[outages] IPv6 tunnels in FRA1 on HE.net down?
Constantine A. Murenin
mureninc at gmail.com
Wed Jun 12 18:19:56 EDT 2013
I smell a big outage:
% date; traceroute tserv1.fra1.he.net
Wed Jun 12 15:17:04 PDT 2013
traceroute to tserv1.fra1.he.net (216.66.80.30), 30 hops max, 60 byte packets
1 192.168.105.3 (192.168.105.3) 0.673 ms 0.773 ms 0.923 ms
2 10gigabitethernet7-6.core3.fmt2.he.net (65.49.10.217) 1.795 ms
1.811 ms 1.795 ms
3 10gigabitethernet12-1.core1.lax1.he.net (184.105.213.26) 19.773
ms 10gigabitethernet10-1.core1.sjc2.he.net (184.105.222.14) 0.786 ms
0.756 ms
4 10gigabitethernet10-8.core1.nyc4.he.net (72.52.92.225) 71.714 ms
76.569 ms 10gigabitethernet14-2.core1.nyc4.he.net (184.105.213.198)
71.690 ms
5 * * *
6 * * *
7 * * *
8 * * *
9 * * *
10 * * *
11 * * *
12 * * *
13 * * *
14 * * *
15 * *^C
However, a "reverse" traceroute works fine:
% date; traceroute ns1.he.net
Wed Jun 12 15:18:47 PDT 2013
traceroute to ns1.he.net (216.218.130.2), 64 hops max, 40 byte packets
1 static.33.203.4.46.clients.your-server.de (46.4.203.33) 0.682 ms
0.531 ms 0.481 ms
2 hos-tr4.juniper2.rz13.hetzner.de (213.239.224.97) 0.245 ms
hos-tr3.juniper2.rz13.hetzner.de (213.239.224.65) 0.242 ms
hos-tr2.juniper1.rz13.hetzner.de (213.239.224.33) 0.241 ms
3 hos-bb2.juniper4.ffm.hetzner.de (213.239.240.150) 5.951 ms
hos-bb1.juniper1.ffm.hetzner.de (213.239.240.224) 4.803 ms 4.786 ms
4 30gigabitethernet4-3.core1.fra1.he.net (80.81.192.172) 6.354 ms
6.81 ms 5.451 ms
5 10gigabitethernet10-2.core1.par2.he.net (72.52.92.26) 22.803 ms
24.531 ms 24.787 ms
6 10gigabitethernet15-1.core1.ash1.he.net (184.105.213.93) 101.504
ms 99.563 ms 99.958 ms
7 10gigabitethernet11-1.core1.pao1.he.net (184.105.213.177) 163.687
ms 171.711 ms 175.34 ms
8 10gigabitethernet1-2.core1.fmt1.he.net (184.105.213.65) 163.940
ms 171.362 ms 167.67 ms
9 ns1.he.net (216.218.130.2) 163.52 ms 165.265 ms 164.143 ms
C.
On 12 June 2013 15:11, Constantine A. Murenin <mureninc at gmail.com> wrote:
> he.net fra1 tserv1 is down since about 10 minutes ago (~14:57 PT),
> this time it seems like the whole thing is down, cannot even ping
> ordns.he.net over IPv6; a connection of my friend who's running a
> smokeping is also down, e.g. this is definitely widespread.
>
> Not sure what's exactly down, but it seems to be bgp-related, perhaps:
>
> 1 2600:3c01::8678:acff:fe0d:79c1 (2600:3c01::8678:acff:fe0d:79c1)

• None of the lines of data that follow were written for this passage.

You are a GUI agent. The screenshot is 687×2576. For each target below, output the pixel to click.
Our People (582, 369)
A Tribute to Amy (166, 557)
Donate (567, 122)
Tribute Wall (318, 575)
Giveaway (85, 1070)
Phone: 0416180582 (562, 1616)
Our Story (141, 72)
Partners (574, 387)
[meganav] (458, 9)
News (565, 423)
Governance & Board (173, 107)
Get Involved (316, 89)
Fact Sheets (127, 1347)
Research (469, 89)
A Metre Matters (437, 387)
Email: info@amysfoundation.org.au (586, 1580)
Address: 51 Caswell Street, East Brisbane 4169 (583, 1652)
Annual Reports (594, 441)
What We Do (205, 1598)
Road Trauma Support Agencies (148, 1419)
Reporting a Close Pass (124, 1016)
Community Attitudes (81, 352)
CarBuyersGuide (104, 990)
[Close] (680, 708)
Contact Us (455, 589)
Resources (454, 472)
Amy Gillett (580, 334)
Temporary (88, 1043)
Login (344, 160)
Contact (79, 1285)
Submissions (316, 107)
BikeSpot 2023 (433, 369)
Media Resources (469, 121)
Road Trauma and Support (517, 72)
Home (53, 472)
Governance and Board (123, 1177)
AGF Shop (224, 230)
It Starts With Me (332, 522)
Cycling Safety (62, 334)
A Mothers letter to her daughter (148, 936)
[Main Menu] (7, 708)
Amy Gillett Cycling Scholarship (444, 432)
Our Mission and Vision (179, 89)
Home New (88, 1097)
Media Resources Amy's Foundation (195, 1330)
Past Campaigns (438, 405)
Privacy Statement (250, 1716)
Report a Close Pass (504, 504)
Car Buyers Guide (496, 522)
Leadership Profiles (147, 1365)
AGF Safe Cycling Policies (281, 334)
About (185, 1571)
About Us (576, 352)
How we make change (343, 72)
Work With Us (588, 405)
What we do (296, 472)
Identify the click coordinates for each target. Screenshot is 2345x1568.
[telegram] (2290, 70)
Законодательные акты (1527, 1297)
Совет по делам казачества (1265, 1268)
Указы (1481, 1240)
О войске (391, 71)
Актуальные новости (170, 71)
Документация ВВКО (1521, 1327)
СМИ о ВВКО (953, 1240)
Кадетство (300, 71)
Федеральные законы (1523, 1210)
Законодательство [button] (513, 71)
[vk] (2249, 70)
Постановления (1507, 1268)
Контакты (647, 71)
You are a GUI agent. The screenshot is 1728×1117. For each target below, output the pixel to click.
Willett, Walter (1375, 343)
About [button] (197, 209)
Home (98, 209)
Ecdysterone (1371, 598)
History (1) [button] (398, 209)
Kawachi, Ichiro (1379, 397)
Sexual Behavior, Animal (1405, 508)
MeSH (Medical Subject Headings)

> 0.699 ms 0.828 ms 0.970 ms
> 2 10gigabitethernet7-6.core3.fmt2.he.net (2001:470:1:3b8::1) 5.936
> ms 5.877 ms 5.859 ms
> 3 10gigabitethernet5-4.core1.pao1.he.net (2001:470:0:263::2) 6.743
> ms 6.877 ms 6.978 ms
> 4 * * *
> 5 * * *
> 6 * * *
> 7 * * *
> 8 * * *
> 9 * * *
> 10 * * *
> 11 * * *
> 12 * * *
> 13 * * *
> 14 * * *
> 15 * * *
> 16 * * *
> 17 * * *
> 18 * * *
>
> C.
>
> On 14 May 2013 15:50, Constantine A. Murenin <mureninc at gmail.com> wrote:
>> For what it is worth, further details about the issue have surfaced.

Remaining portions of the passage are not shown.